** MATERIAL FOR THE TASK follows **

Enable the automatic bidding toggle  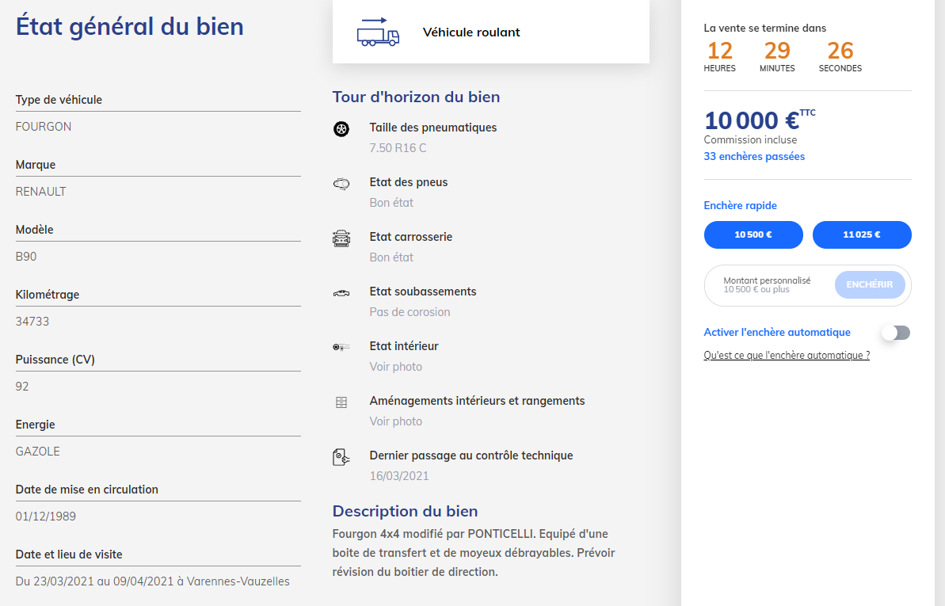point(896,333)
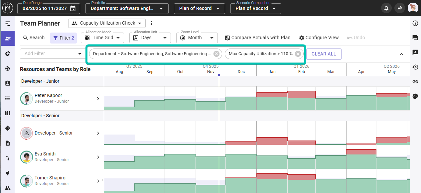Remove the Department filter chip
421x193 pixels.
point(216,54)
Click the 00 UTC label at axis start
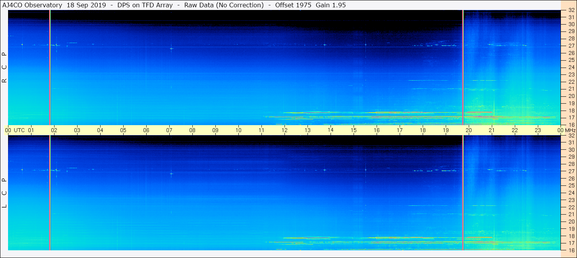Viewport: 577px width, 258px height. point(15,130)
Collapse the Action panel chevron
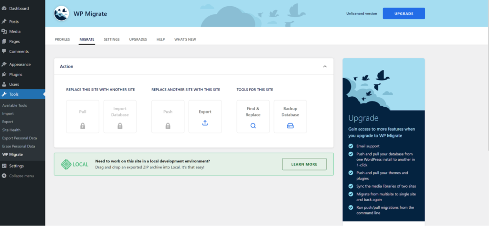 point(325,67)
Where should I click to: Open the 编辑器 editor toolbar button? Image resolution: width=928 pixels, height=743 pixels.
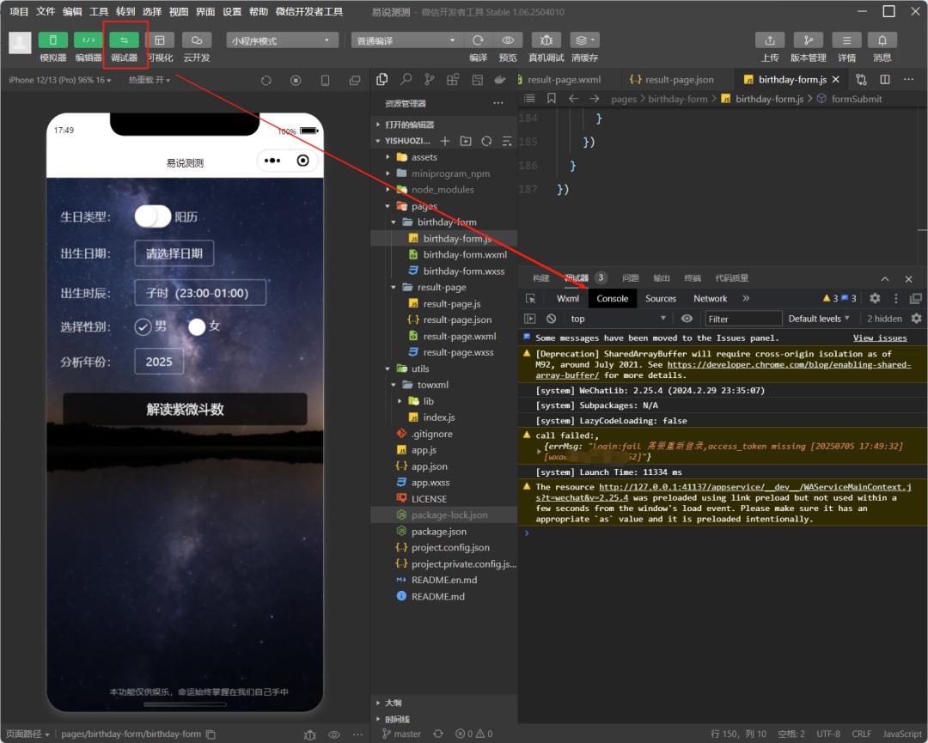tap(88, 40)
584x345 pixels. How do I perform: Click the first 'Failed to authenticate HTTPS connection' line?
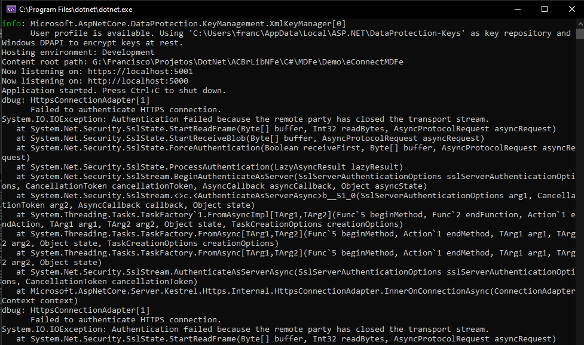126,110
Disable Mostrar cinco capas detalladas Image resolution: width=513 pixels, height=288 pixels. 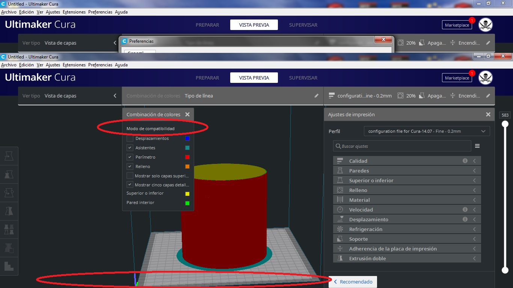pos(130,185)
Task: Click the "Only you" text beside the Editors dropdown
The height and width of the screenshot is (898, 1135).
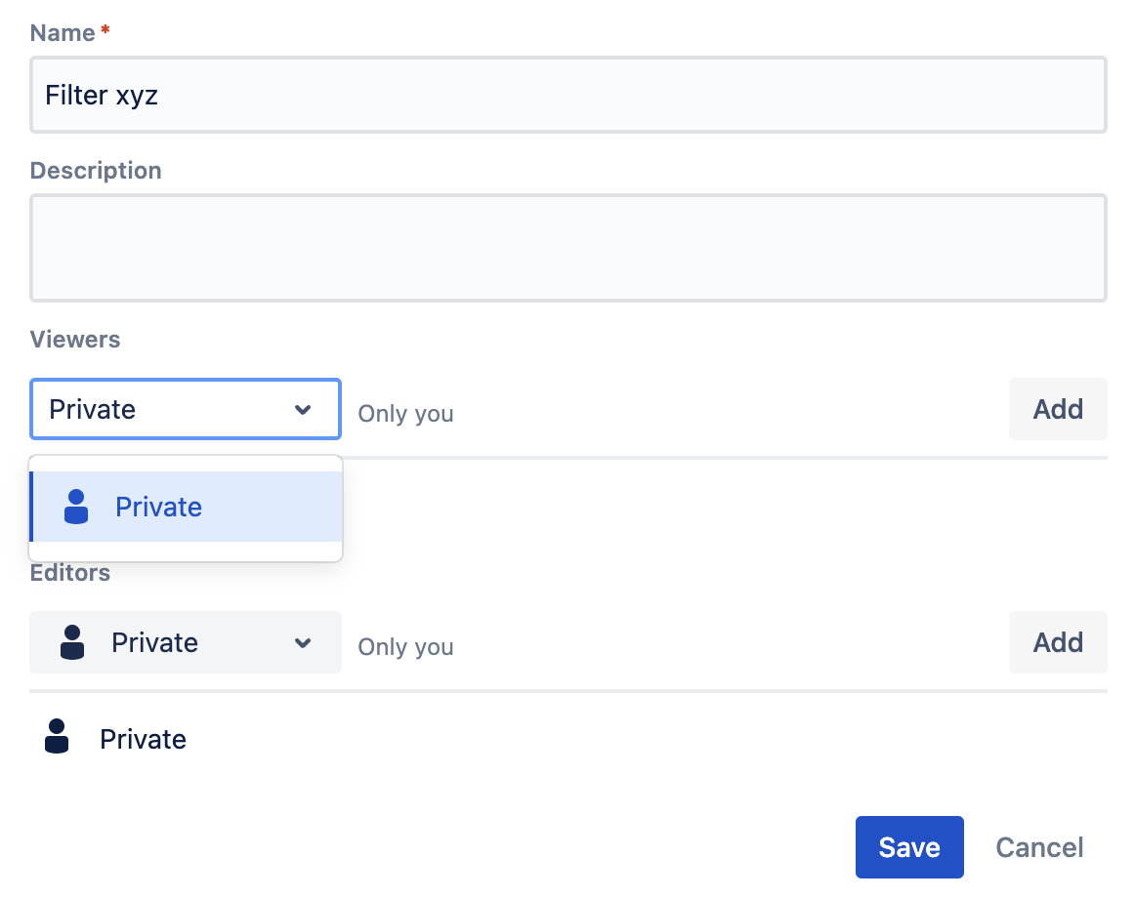Action: click(x=405, y=647)
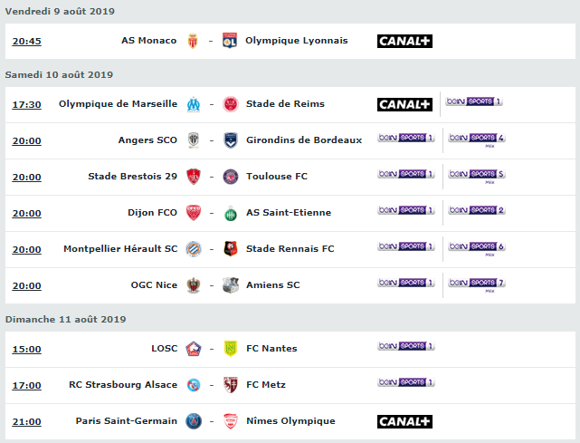
Task: Click Canal+ logo for PSG versus Nîmes
Action: [404, 421]
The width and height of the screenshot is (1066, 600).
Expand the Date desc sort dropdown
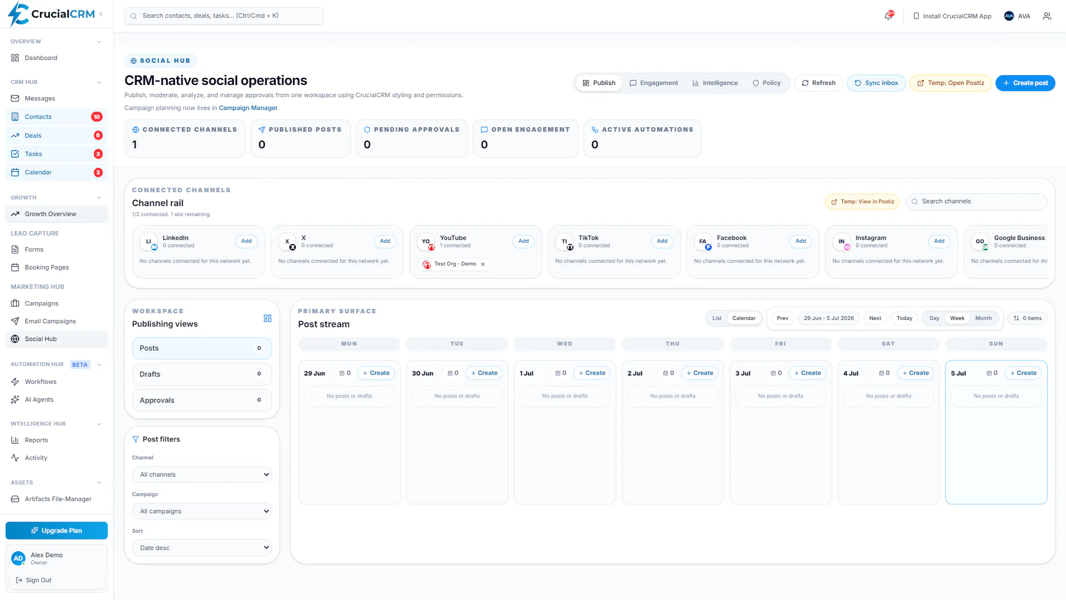point(202,548)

** End of MATERIAL FOR THE TASK **

The lines from the one containing "The width and" through the end of the data above are to be copied exactly, both ends included, and pictures are to be omitted.

The width and height of the screenshot is (1066, 600).
Expand the Date desc sort dropdown
point(202,548)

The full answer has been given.